The President visits Weird Town

Last Friday, the President of the United States visited Austin, my town that is struggling to stay “weird.” He made a presentation to the assorted techies in town for the SXSW extravaganza at the Long Center. I’m back from a lengthy winter visit to D.C. and within walking distance of the Long Center. The weather was great and I was curious to see something that is commonplace in D.C. happen in the middle of my little city.

The President in Austin, for those of us of a certain age, is not so unusual. Lyndon Johnson popped up everywhere when he was Vice-President. As President he was still visible albeit mostly at a distance. For a year I served breakfast to President Johnson’s daughter, Linda. Before you get any crazy ideas, understand that I was a lowly server on the food line at Kinsolving Dormitory on the University of Texas campus. Our fleeting visits continued after I left the food service industry to become a librarian in University’s Newspaper Collection in a tiny corner of the basement of the Tower. Each day there were newspapers from all over the world to be sorted and placed in display racks. It was the only place on campus that a wide array of daily newspapers, usually a day old before they reached us could be accessed by students and faculty members. Fortunately for my studies few people even knew it was there. Normally I spent an hour working and three hours in blissful isolation studying my law books.

You can imagine my shock when one afternoon a serious looking man in a suit proceeded through the door with a young woman whom I immediately recognized. Suddenly I was talking to a Secret Service Agent and then to the President’s daughter. “Yes, I can get you copies of the Washington Post, yes the N.Y Times too, Chicago Tribune, yes, Dallas Morning News, check. Please have a seat an I will bring them right to you.” I said with what was probably a slightly trembling voice. After her initial visit it became a much more relaxed setting. I was often amused to hear Ms. Johnson hurling a forceful invective toward some reporter in a distance place who had said something nasty about her father. Age and perspective has given me a better sense of what it was like for her. It was her dad for God’s sake.

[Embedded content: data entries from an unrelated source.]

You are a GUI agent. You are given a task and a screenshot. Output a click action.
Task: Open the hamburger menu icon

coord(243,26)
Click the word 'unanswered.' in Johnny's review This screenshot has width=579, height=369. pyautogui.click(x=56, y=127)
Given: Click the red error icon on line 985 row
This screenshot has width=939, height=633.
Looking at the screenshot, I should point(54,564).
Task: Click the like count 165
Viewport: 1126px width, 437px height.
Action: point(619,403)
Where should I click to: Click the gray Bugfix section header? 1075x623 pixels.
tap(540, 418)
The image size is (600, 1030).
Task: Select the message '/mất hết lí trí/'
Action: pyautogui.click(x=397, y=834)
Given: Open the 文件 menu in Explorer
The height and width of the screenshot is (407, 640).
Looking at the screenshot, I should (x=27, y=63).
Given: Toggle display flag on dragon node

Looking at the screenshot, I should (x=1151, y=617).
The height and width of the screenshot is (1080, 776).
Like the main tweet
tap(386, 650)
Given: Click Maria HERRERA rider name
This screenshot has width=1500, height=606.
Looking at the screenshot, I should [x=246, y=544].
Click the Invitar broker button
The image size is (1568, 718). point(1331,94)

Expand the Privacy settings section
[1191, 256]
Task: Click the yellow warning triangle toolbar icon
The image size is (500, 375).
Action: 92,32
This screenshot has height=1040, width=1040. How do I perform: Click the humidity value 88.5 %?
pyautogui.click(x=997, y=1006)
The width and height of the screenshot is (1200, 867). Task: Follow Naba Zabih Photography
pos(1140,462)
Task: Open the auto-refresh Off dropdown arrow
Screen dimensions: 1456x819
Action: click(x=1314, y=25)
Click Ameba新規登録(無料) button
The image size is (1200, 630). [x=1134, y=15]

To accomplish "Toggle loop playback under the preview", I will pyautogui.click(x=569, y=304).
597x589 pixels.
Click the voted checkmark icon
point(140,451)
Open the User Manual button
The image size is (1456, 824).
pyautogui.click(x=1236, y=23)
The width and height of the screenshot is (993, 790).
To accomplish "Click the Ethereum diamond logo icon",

Those memories receded and once again I found myself standing behind the rope line along Riverside Drive across from the Long Center. I remembered an amazing coincidence. Before Lady Bird Johnson did wonders to beautify the downtown lake front in Austin there was a large open field behind where I stood. One Sunday morning in 1964 I traveled to the 7-11 to buy a Sunday paper. On the way down Riverside Drive I was surprised as a single black Lincoln Continental roared up from behind and passed me. The solid looking vehicle veered off the road, jumped the curb and raced across the the vacant field where a large helicopter was prepared to take off. Lyndon Johnson jumped out of the Lincoln, climbed in the helicopter and was gone so quickly I was scarcely sure I believed my eyes. My memory of that day was interrupted by a cacophony of police motorcycles roaring to life behind me. Vehicles from across the street at the Long Center were moving. The crowd that included a black man with a microphone decrying the murder of black men and the woman and her companion carrying a huge white cross, whom a moment before had been shouting to “do God’s will” were drown out by the crowd’s shouts and applause. The twin Presidential cars made it hard to make out which car held the President. It did not matter. For a moment we had been part of the pomp and circumstance of the Presidency. I never tire of seeing history unfold. Get out an take a look. It will amaze you.